OTTAWA - The federal government is firming up its support of two projects that would see oil from Alberta piped to Atlantic Canada.
Natural Resources Minister Joe Oliver says he gave a tentative nod to one proposal in a meeting with industry giant Irving Oil.
"I met with Arthur Irving (Irving Oil's chairman) and expressed the support of the government of Canada, in principle, for this initiative," Oliver said in an interview with The Canadian Press.
TransCanada Corp. (TSX:TRP) wants to convert an existing, underused natural gas line to bring oil from Western Canada to Quebec and New Brunswick.
It would be up to the National Energy Board to approve such projects, and TransCanada has not yet formally submitted the proposal for scrutiny.
Irving Oil owns a refinery in Saint John with a current capacity of about 300,000 barrels per day.
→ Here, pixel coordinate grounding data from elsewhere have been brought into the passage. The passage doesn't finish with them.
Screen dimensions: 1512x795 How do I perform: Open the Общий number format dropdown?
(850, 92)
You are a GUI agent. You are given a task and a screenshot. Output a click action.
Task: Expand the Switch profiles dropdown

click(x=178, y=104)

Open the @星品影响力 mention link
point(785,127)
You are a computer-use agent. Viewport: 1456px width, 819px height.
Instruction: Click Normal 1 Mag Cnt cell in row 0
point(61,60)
If the conversion goes ahead, the pipeline could move upwards of one million barrels per day and benefit the Irving refinery.
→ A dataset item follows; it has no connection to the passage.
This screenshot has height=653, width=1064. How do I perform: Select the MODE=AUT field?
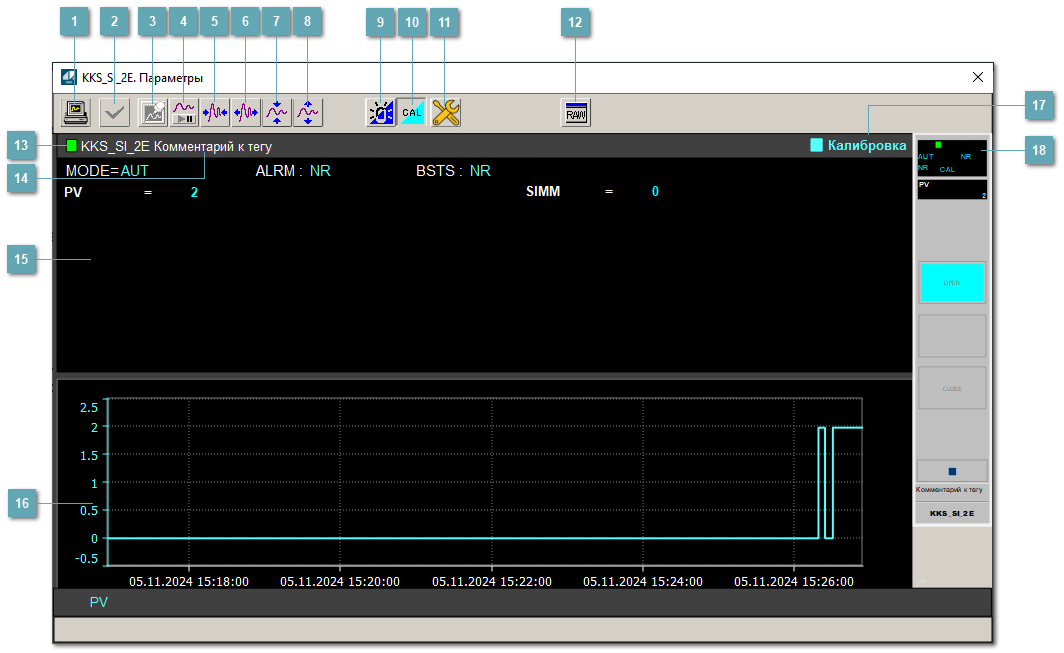click(107, 171)
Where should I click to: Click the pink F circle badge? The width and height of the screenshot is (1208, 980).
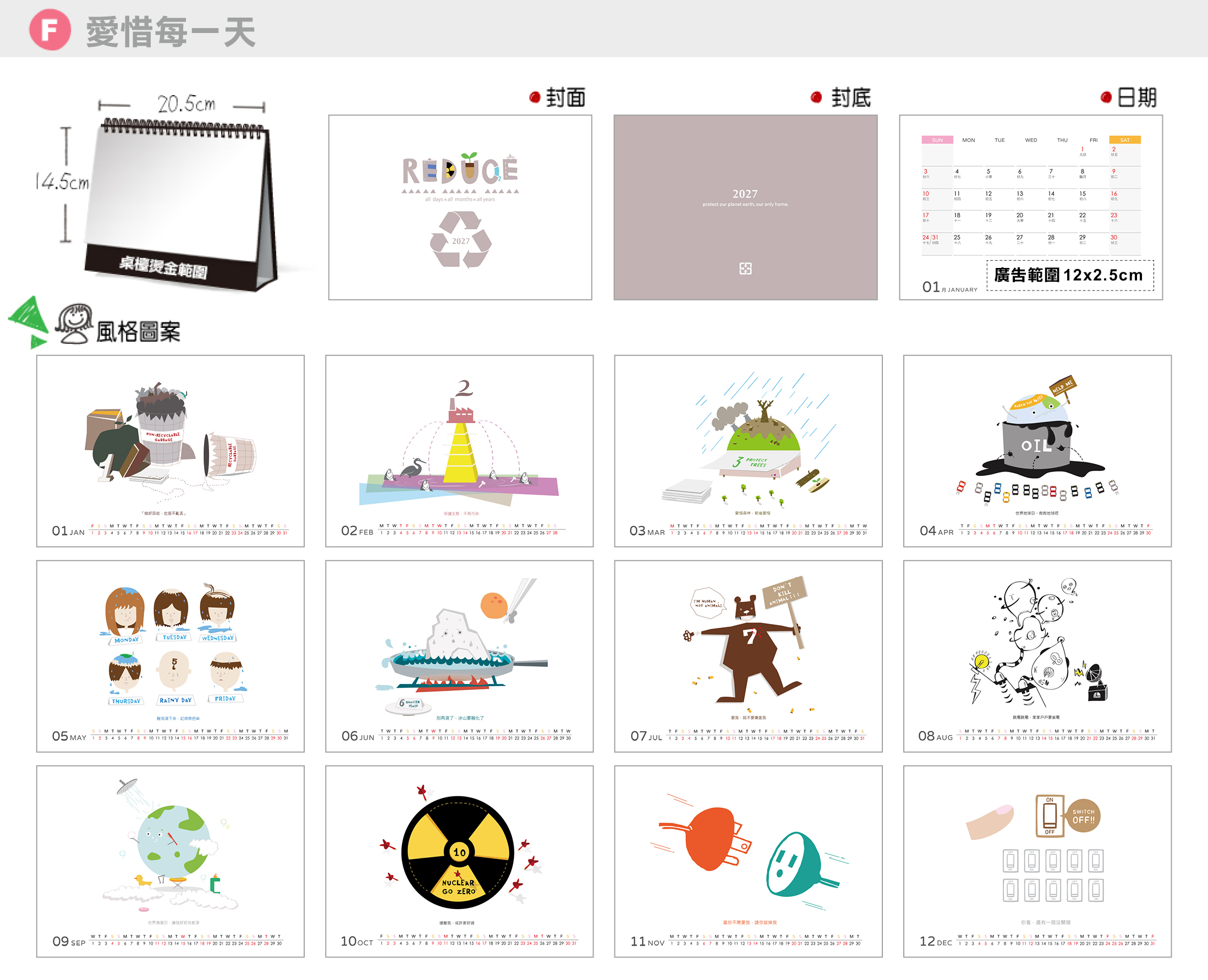click(x=50, y=30)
Oliver said industry participants have built a solid business case for the proposal, and he supports it, so long as it passes the necessary regulatory hurdles.
"We in principle are very supportive and are encouraging the market participants to pursue it," said Oliver.
"To the extent that there are regulatory reviews, of course we respect that, and our support would be contingent on those reviews coming out positive."
Another proposal would see Enbridge Inc. (TSX:ENB) expand capacity on some pipes in the Great Lakes region and reverse the flow of another line between Montreal and southern Ontario — the so-called Line 9 pipeline that currently brings imported oil to a refinery in Sarnia, Ont.
Environmental groups have mounted a campaign against the Line 9 reversal, calling it just one more step towards creating an eastern route for "dirty'' oilsands exports.
Oliver, though, said the proposal would have to jump through fewer environmental hoops and take less time than two controversial pipeline projects in the West — the Northern Gateway pipeline through British Columbia and TransCanada's Keystone XL line into the United States.
"You don't have the issue of the construction and the potential environmental impact which has to be assessed," Oliver said.
"In both cases ... the bulk of the line will have already been built, and that makes quite a difference. In terms of the surrounding area through which it goes there's no (environmental) impact."
Enbridge's Line 9 actually flowed from west to east when it was built in the 1970s, but was reversed two decades later to respond to market conditions at the time.
Greenpeace is encouraging the Quebec government to turn down the pipeline proposal, saying it's convinced that Enbridge plans an eastern export route for oilsands crude from Alberta.
Oliver appeared Friday to confirm the group's concerns, saying that while initial plans are for piping non-oilsands crude from Alberta to the East, he expected that eventually the pipelines could carry bitumen from the oilsands.
After meetings with her counterparts from other provinces in November, Quebec Premier Pauline Marois agreed to set up working groups to examine the economic benefits and environmental risks of pumping Alberta crude through Quebec.
Alberta Premier Alison Redford and New Brunswick's David Alward have also been talking for months about the feasibility of shipping oil to Saint John.
The benefits are many, advocates say. Converting and expanding the pipelines would create thousands of jobs and provide governments a significant revenue boost.
Consumers could eventually see lower gasoline and other fuel prices, because Western crude is much cheaper than the Brent crude refineries are using now.
It could also reverse the recent trend of refineries closing their doors, said former Liberal MP Dan McTeague, who runs a website dedicated to the tracking of pump prices.
"If we do nothing, we will continue to have higher prices," McTeague argues.
"And that will not solve . . . the conundrum of Eastern Canadian refineries closing down while Western oil has no market in which to sell."
Just over two years ago, a major refinery in Montreal was shuttered, which cut refining capacity in Eastern Canada by upwards of 10 per cent. There hasn't been a new refinery built in Canada since the mid 1980s.
Eastern refineries currently rely on crude imported from overseas, which is more expensive than oil that comes from Western Canada. It's just one of the reasons why gasoline prices are much higher in the East than they are the West.
A lack of adequate pipeline capacity has also meant Alberta crude hasn't been able to find its way to the most lucrative markets.
Oliver said he sees great potential to tap into those markets with a west-to-east flow of crude.
"The west coast of India is closer to the east coast of Canada than the west coast of Canada is to India on the other side," he noted.
"I think Canadians take pride in the resources they have. And if we develop them responsibly, this is a national building exercise."